Records:
---
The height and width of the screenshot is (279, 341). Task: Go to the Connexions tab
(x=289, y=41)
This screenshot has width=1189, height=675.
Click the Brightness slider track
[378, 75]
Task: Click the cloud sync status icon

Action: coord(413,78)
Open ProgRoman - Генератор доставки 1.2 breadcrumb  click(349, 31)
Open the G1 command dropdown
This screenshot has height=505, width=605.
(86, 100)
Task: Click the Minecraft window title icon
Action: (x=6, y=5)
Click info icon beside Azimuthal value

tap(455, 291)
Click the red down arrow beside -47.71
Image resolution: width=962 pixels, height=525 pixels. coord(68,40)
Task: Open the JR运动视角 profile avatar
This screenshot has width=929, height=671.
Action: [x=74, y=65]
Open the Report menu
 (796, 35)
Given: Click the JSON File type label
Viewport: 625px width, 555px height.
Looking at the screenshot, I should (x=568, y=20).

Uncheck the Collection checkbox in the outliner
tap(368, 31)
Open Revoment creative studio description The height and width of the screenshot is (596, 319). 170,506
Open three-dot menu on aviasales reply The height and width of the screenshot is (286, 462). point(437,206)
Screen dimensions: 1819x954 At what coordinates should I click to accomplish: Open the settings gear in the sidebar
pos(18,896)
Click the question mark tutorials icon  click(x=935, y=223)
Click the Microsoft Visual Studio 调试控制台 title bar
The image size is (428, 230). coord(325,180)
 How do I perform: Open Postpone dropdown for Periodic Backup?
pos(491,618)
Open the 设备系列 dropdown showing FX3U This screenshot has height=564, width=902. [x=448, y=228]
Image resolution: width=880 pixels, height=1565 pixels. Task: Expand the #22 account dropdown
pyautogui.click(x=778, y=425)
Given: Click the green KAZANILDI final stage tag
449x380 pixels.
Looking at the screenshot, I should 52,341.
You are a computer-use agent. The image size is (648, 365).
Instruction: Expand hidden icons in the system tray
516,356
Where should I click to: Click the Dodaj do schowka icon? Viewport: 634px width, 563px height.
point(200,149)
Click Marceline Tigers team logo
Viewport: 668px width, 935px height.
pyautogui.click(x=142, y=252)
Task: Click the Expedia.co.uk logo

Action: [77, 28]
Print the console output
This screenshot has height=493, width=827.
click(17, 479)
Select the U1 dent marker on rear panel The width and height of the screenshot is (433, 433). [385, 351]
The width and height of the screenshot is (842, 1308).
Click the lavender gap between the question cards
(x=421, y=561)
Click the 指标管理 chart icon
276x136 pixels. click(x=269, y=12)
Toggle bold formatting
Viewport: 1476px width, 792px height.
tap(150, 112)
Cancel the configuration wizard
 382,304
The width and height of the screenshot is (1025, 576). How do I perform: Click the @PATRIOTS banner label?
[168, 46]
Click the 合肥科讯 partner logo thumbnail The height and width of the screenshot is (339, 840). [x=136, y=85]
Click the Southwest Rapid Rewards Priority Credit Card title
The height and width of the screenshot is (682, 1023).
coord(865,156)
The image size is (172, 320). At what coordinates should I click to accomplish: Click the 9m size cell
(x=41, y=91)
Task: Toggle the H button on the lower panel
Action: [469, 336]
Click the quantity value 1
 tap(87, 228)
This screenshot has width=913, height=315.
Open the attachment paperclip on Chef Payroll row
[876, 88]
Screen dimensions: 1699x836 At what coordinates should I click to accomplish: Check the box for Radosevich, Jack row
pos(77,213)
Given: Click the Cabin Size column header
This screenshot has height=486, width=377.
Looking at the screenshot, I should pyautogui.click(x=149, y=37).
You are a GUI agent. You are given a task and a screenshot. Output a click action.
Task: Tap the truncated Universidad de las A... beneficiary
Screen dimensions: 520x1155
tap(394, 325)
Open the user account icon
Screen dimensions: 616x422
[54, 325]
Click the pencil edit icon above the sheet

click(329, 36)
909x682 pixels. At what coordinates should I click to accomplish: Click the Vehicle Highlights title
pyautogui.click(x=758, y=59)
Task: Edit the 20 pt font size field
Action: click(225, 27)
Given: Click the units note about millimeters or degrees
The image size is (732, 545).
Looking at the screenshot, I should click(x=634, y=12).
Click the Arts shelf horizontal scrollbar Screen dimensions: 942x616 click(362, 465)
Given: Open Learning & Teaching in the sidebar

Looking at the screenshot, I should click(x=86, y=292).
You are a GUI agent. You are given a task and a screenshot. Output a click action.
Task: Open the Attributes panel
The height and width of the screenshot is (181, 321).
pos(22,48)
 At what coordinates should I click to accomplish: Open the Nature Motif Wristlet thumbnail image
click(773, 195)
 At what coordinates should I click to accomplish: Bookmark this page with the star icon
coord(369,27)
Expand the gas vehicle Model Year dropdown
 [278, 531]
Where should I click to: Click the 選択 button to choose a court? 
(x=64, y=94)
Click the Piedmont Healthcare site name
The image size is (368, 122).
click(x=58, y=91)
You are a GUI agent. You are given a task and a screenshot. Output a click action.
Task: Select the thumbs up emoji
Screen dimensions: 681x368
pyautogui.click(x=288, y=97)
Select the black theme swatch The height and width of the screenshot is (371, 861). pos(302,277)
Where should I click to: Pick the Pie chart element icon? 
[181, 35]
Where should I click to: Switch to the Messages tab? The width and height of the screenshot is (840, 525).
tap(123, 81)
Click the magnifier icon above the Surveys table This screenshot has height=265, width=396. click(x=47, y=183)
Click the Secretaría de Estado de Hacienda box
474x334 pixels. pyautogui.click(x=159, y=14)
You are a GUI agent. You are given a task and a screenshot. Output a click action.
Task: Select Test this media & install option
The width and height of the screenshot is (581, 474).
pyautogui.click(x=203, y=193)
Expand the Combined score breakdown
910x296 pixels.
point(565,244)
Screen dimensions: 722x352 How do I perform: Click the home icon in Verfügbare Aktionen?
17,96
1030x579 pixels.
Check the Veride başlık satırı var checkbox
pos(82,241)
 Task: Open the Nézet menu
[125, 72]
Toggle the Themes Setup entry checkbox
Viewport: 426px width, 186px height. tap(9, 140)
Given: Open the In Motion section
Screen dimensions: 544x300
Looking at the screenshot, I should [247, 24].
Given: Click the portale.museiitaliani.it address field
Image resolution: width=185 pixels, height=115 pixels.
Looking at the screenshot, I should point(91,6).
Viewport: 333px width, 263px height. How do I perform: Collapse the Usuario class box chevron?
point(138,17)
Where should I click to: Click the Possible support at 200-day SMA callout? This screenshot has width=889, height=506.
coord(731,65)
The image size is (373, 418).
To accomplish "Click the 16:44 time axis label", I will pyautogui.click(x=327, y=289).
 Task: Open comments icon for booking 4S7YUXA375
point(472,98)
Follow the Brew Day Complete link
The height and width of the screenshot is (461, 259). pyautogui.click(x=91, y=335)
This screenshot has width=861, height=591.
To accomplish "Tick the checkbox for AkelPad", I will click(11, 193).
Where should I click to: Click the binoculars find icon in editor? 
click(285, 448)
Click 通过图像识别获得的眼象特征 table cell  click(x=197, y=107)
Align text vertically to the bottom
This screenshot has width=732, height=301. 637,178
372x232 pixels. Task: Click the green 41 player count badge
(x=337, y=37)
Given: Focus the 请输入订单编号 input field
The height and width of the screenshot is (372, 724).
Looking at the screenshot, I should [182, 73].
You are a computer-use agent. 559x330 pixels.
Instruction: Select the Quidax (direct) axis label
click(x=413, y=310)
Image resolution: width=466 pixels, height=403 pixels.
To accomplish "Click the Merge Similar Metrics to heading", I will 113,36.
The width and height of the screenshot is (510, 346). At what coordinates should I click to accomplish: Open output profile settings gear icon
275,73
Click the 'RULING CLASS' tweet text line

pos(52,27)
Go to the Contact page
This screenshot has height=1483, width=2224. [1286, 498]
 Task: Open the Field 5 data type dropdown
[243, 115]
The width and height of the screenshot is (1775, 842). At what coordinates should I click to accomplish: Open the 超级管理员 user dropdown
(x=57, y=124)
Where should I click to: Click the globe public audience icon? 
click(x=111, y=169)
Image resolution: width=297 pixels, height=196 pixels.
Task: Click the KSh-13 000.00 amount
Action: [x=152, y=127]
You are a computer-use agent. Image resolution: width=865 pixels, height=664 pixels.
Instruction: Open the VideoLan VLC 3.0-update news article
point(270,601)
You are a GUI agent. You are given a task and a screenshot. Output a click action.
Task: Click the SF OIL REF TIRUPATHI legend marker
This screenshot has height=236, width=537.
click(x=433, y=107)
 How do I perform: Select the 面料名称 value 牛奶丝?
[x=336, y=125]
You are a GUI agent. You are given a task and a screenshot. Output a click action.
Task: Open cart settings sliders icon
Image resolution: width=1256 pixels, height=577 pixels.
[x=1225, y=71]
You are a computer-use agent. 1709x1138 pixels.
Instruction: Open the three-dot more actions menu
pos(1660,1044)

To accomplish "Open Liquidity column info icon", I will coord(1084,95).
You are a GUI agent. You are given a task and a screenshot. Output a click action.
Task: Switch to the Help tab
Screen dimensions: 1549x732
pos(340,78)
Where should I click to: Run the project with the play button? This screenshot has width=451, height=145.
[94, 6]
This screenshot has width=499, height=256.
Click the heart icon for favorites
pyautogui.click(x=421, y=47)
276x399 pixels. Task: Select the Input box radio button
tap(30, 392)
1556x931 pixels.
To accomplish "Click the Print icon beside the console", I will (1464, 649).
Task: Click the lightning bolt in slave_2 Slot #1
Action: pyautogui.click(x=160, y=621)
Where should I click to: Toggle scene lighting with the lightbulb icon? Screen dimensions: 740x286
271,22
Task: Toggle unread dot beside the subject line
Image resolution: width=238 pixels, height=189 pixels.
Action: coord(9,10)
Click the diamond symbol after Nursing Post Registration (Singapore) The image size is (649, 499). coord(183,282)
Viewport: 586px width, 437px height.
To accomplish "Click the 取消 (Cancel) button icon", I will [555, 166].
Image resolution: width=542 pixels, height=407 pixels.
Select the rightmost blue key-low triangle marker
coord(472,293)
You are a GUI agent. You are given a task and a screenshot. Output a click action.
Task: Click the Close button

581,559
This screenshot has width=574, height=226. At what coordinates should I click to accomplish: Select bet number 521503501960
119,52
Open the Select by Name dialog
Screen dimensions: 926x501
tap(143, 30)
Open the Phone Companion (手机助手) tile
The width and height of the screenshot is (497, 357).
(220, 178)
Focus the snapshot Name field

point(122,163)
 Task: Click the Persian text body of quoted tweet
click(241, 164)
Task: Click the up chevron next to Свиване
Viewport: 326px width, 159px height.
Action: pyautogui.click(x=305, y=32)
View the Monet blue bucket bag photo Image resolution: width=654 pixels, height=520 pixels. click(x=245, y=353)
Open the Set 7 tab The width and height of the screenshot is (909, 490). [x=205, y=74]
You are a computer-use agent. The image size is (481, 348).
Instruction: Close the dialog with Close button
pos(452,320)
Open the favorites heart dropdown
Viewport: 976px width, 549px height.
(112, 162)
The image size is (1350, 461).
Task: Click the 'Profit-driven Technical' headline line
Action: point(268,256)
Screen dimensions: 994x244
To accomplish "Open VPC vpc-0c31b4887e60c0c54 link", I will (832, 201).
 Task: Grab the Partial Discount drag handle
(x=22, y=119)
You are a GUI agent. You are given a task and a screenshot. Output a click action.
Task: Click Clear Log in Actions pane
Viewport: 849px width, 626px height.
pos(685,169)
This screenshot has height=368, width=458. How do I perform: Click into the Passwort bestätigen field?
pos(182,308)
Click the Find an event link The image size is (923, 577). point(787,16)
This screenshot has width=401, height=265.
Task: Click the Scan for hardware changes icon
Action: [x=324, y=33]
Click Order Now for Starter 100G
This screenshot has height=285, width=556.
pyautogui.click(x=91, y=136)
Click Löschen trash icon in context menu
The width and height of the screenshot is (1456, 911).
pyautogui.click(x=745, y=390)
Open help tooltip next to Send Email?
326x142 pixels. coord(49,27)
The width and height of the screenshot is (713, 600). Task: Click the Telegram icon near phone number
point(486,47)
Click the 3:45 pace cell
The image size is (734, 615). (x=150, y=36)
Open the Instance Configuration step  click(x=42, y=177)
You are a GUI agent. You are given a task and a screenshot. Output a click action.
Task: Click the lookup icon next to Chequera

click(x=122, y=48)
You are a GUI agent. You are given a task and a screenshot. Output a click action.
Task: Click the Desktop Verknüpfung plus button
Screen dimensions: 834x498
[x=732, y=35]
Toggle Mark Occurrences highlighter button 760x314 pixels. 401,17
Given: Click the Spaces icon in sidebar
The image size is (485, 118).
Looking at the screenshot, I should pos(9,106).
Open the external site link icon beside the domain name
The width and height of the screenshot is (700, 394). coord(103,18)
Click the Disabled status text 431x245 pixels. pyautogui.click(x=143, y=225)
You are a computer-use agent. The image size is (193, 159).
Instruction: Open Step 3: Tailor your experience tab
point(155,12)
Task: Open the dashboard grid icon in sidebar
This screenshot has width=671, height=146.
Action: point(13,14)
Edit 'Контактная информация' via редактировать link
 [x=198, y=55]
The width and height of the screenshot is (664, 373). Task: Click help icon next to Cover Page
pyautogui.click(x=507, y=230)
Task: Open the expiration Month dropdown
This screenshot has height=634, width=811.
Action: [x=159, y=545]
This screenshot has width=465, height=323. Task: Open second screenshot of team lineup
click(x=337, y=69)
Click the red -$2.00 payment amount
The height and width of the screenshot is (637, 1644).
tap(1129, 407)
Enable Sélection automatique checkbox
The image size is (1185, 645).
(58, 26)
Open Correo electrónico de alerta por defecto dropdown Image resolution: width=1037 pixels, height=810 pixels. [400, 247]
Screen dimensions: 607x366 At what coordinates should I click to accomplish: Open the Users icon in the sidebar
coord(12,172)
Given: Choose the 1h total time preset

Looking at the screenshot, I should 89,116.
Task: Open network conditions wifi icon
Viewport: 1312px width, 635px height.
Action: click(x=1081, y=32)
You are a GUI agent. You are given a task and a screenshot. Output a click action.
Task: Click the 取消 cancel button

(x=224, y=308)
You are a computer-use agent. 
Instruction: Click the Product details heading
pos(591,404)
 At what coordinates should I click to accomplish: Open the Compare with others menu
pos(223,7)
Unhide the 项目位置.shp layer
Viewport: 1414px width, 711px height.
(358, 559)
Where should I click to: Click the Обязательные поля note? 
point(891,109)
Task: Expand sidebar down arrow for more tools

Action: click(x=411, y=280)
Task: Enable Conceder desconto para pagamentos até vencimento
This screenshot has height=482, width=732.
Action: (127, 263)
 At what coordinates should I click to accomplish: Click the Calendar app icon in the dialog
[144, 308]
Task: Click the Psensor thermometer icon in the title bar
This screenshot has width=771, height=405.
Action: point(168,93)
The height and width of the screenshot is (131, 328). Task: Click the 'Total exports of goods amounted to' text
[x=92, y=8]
---
Directions for this task: Write out the listing above as a numbered list, starting from its first line and ending with the line that contains "Open three-dot menu", with blank lines omitted.

Complete answer:
1. The height and width of the screenshot is (279, 341). Task: Go to the Connexions tab
2. (x=289, y=41)
3. This screenshot has width=1189, height=675.
4. Click the Brightness slider track
5. [378, 75]
6. Task: Click the cloud sync status icon
7. Action: coord(413,78)
8. Open ProgRoman - Генератор доставки 1.2 breadcrumb  click(349, 31)
9. Open the G1 command dropdown
10. This screenshot has height=505, width=605.
11. (86, 100)
12. Task: Click the Minecraft window title icon
13. Action: (x=6, y=5)
14. Click info icon beside Azimuthal value
15. tap(455, 291)
16. Click the red down arrow beside -47.71
17. Image resolution: width=962 pixels, height=525 pixels. coord(68,40)
18. Task: Open the JR运动视角 profile avatar
19. This screenshot has width=929, height=671.
20. Action: [x=74, y=65]
21. Open the Report menu
22.  (796, 35)
23. Given: Click the JSON File type label
24. Viewport: 625px width, 555px height.
25. Looking at the screenshot, I should (x=568, y=20).
26. Uncheck the Collection checkbox in the outliner
27. tap(368, 31)
28. Open Revoment creative studio description The height and width of the screenshot is (596, 319). 170,506
29. Open three-dot menu on aviasales reply The height and width of the screenshot is (286, 462). point(437,206)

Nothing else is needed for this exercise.